▸ WHAT YOU WILL DO
Everything from the line containing "Where should I" through the last line of the entries needs to be repeated exactly. Pictures must be left out.

▸ DATA LISTING
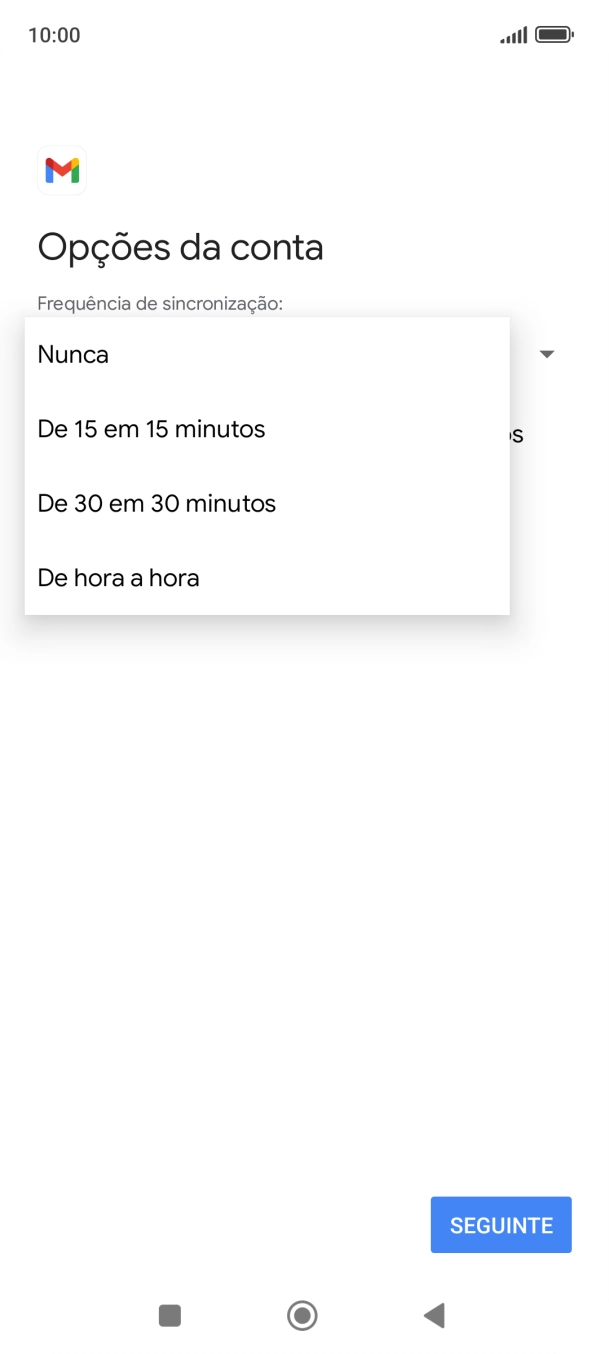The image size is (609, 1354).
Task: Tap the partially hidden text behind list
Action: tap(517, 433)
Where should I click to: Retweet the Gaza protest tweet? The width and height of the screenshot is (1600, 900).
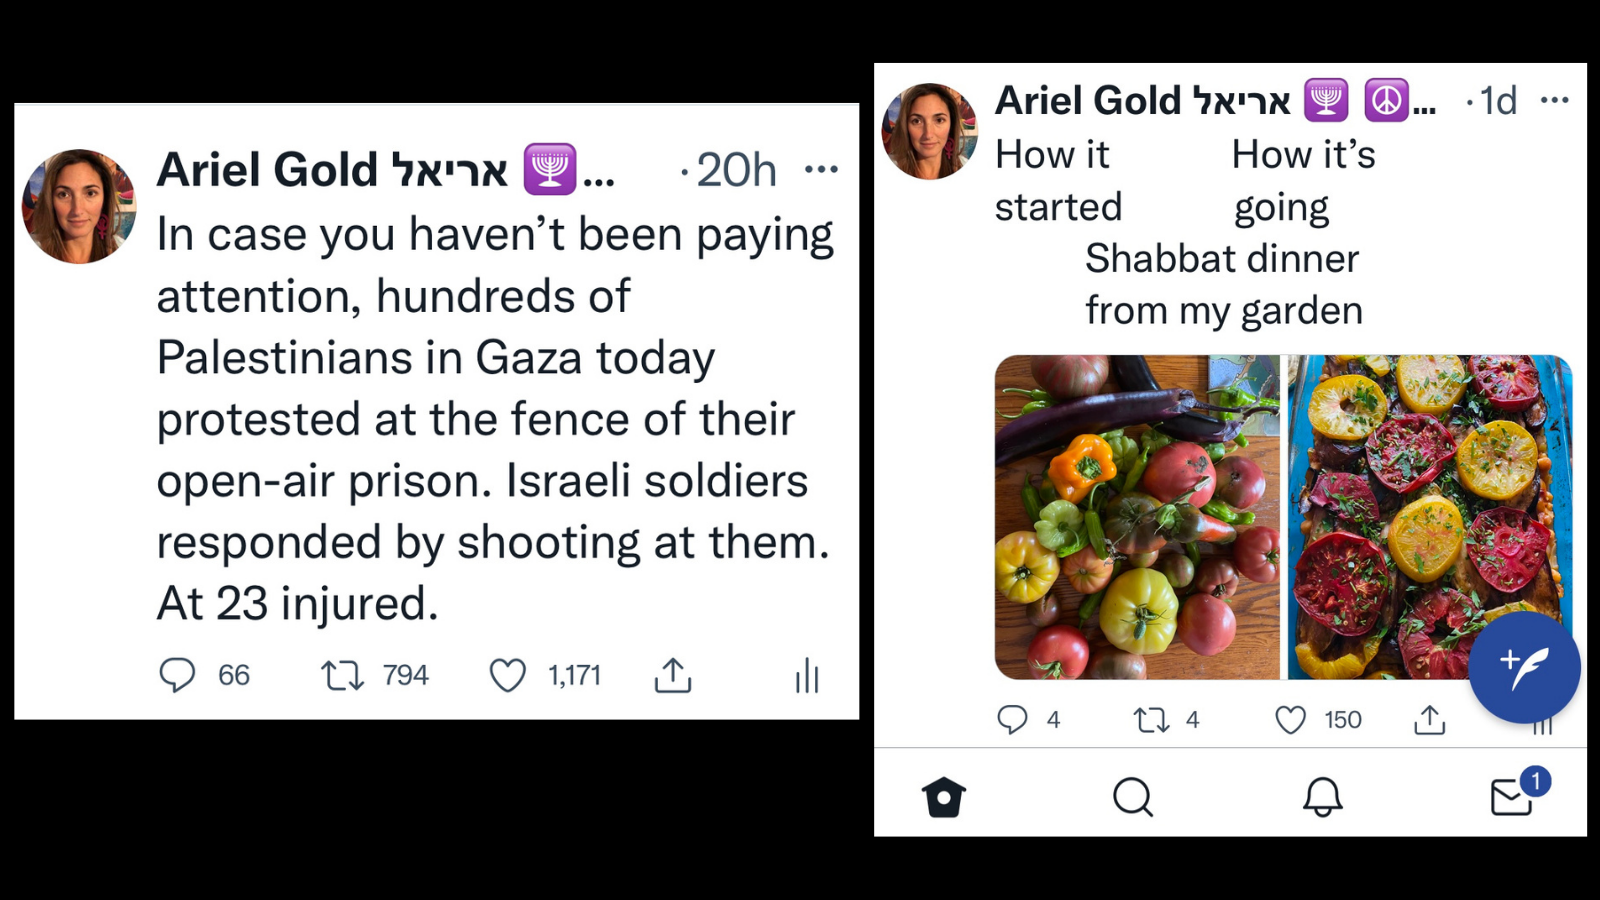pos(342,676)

▸ WRITTEN SOLUTION
Where should I click to: Retweet the Gaza protest tweet? The width and height of the screenshot is (1600, 900).
pos(342,676)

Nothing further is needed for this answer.